Fattebert Jean · Nationalrat · 2003-06-18
Fattebert Jean · Nationalrat · Waadt · Fraktion der Schweizerischen Volkspartei · 2003-06-18
Wortprotokoll
Vous comprendrez que je m'exprime seul au nom de la commission, Mme Heberlein défendant la proposition de minorité. D'ailleurs, nous agirons de la même façon à d'autres occasions, en nous basant sur l'excellente traduction que l'on nous a remise.
Qu'est-ce qu'un équipement lourd? Evidemment ce n'est pas la même chose à chaque fois, mais je crois qu'on peut quand même à se mettre d'accord sur ce qu'est un équipement lourd aujourd'hui, ce qu'était un équipement lourd il y a dix ans et ce que sera un équipement lourd dans vingt ans. L'enjeu, c'est de savoir si des privés peuvent librement mettre en place des équipements lourds ou si les cantons peuvent, dans le cadre de la planification hospitalière, imposer un droit de veto.

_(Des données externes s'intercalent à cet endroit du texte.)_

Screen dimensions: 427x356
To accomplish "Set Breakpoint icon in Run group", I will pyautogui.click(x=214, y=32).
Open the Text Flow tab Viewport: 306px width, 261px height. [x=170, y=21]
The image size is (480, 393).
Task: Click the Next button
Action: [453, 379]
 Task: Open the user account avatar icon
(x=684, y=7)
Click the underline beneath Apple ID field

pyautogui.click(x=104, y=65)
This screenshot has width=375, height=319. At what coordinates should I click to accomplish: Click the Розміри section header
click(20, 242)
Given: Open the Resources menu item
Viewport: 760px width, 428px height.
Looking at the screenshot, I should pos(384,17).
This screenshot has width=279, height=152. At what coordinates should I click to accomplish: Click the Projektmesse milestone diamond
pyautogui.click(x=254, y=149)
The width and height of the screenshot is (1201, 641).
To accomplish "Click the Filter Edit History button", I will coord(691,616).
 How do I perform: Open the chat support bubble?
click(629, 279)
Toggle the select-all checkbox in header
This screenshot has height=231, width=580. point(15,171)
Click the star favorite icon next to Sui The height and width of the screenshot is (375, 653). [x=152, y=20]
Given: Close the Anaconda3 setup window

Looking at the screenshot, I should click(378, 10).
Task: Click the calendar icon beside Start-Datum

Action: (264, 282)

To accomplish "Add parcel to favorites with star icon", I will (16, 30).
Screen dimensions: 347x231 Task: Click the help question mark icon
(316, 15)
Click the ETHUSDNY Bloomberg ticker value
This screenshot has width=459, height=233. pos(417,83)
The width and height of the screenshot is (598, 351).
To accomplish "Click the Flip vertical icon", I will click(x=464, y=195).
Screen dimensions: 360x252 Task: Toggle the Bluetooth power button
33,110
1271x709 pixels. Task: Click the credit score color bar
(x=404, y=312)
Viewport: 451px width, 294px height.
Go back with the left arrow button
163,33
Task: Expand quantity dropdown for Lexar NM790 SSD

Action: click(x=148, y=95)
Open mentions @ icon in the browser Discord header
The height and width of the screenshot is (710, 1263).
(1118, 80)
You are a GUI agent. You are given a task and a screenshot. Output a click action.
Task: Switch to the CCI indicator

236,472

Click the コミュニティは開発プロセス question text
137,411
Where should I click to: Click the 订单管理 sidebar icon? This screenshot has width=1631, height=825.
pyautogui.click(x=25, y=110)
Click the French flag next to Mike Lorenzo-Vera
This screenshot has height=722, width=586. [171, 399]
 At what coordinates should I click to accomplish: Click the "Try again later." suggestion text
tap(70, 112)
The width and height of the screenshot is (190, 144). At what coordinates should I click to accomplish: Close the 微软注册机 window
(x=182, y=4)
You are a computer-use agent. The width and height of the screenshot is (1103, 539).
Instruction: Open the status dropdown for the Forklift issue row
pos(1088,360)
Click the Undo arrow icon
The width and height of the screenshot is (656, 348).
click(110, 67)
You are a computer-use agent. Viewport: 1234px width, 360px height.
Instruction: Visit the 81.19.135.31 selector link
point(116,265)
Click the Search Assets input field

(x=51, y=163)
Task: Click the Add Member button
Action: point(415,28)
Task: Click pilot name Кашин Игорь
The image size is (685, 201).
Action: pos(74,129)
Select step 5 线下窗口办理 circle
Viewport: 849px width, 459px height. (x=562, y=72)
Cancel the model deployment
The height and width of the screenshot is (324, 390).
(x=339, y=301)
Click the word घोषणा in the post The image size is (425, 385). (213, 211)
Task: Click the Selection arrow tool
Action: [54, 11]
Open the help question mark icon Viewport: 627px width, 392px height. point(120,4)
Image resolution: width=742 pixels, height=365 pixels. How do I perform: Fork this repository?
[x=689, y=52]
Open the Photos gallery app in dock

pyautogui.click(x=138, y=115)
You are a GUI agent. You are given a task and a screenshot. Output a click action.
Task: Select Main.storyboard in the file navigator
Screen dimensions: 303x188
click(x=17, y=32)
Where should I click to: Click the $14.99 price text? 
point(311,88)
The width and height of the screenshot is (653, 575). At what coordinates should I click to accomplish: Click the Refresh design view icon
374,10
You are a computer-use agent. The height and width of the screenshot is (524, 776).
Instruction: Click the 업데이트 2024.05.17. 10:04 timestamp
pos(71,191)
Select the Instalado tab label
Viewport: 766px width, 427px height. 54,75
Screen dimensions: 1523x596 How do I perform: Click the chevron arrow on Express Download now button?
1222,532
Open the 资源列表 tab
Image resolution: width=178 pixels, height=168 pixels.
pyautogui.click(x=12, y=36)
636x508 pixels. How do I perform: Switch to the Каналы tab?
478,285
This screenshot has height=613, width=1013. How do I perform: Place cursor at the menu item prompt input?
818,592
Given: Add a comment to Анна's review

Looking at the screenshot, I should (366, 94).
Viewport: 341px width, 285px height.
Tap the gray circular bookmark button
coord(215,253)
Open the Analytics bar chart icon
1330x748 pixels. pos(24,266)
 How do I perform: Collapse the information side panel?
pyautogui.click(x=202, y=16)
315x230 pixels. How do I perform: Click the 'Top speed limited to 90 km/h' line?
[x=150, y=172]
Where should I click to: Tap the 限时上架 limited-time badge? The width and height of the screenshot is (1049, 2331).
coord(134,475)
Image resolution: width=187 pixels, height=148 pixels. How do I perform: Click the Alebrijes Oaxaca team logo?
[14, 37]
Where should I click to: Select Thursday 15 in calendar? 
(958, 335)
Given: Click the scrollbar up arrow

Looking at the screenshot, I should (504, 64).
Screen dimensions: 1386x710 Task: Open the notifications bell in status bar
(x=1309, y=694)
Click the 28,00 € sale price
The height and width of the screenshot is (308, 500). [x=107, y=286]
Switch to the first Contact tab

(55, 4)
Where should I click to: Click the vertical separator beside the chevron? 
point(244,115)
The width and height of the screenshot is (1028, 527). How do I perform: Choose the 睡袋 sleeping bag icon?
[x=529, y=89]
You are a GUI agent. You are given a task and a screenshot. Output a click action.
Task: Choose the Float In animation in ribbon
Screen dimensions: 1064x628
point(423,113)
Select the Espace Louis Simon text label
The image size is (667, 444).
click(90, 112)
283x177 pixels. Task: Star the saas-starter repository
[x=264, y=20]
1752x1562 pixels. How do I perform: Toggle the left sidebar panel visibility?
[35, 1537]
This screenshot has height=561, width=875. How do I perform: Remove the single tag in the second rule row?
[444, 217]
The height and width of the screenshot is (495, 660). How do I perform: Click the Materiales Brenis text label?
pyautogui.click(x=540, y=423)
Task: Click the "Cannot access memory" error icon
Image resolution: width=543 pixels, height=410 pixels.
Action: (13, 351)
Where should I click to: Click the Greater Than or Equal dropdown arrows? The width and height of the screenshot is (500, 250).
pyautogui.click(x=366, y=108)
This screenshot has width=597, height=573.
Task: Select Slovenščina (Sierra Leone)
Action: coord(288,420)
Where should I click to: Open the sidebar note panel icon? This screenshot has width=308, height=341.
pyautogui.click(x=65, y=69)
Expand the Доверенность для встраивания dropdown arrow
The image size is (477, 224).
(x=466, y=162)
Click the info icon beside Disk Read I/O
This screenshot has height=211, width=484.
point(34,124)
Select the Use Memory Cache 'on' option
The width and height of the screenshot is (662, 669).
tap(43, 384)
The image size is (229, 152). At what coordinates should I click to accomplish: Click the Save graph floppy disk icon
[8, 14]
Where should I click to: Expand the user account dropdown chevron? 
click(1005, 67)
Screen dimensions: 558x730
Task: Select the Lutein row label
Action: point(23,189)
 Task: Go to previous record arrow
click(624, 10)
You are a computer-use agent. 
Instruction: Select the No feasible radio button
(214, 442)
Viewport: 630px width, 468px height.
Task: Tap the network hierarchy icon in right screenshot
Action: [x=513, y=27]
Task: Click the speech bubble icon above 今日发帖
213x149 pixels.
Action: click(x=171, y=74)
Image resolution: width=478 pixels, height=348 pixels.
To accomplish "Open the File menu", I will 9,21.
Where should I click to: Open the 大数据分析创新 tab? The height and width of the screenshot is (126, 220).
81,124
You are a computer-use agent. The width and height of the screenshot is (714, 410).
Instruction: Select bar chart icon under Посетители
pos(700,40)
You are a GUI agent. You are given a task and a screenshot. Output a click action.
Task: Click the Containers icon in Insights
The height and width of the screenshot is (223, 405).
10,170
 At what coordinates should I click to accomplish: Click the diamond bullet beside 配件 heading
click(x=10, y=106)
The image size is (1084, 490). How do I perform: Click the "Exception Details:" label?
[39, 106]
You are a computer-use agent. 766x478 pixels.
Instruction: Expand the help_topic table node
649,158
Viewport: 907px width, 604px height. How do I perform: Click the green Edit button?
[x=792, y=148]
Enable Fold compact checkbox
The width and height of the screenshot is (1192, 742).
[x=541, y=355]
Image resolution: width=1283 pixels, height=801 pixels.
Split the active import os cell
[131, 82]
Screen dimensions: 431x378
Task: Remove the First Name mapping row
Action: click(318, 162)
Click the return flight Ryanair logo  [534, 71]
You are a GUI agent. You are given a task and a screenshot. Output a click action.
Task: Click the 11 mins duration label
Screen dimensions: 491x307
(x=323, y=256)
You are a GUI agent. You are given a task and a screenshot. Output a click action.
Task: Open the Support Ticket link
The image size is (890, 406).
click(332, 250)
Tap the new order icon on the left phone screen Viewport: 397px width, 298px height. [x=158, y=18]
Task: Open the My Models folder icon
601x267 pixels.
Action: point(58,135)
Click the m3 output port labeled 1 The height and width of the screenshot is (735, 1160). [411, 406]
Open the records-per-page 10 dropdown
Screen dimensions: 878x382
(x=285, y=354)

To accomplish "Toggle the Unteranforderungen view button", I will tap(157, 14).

Par 12 voix contre 9 et avec 1 abstention, la commission vous propose de soumettre ce genre d'installation à autorisation. En clair, elle estime qu'il y a un risque de gonfler l'offre et de provoquer encore et toujours des surcoûts. Vous connaissez mes opinions par rapport à la libéralisation et à la concurrence, mais dans le cas particulier il faut être clair et dire que, dans ce pays, on a connu des cas d'installations d'équipements lourds, de scanners en particulier, qui étaient réalisées par une SA. On demandait à l'hôpital de fournir le local, sinon le scanner était installé en ville et il aurait fallu en plus faire les trajets. L'hôpital a fourni le local, on a installé le scanner et on s'est aperçu ensuite que les actionnaires de la SA étaient des médecins et qu'il y avait une multiplication des interventions! Comme on ne peut pas discuter les diagnostics des médecins, on n'a aucun moyen de freiner les prestations.
C'est la raison pour laquelle la majorité de la commission vous demande de la soutenir à l'article 39a.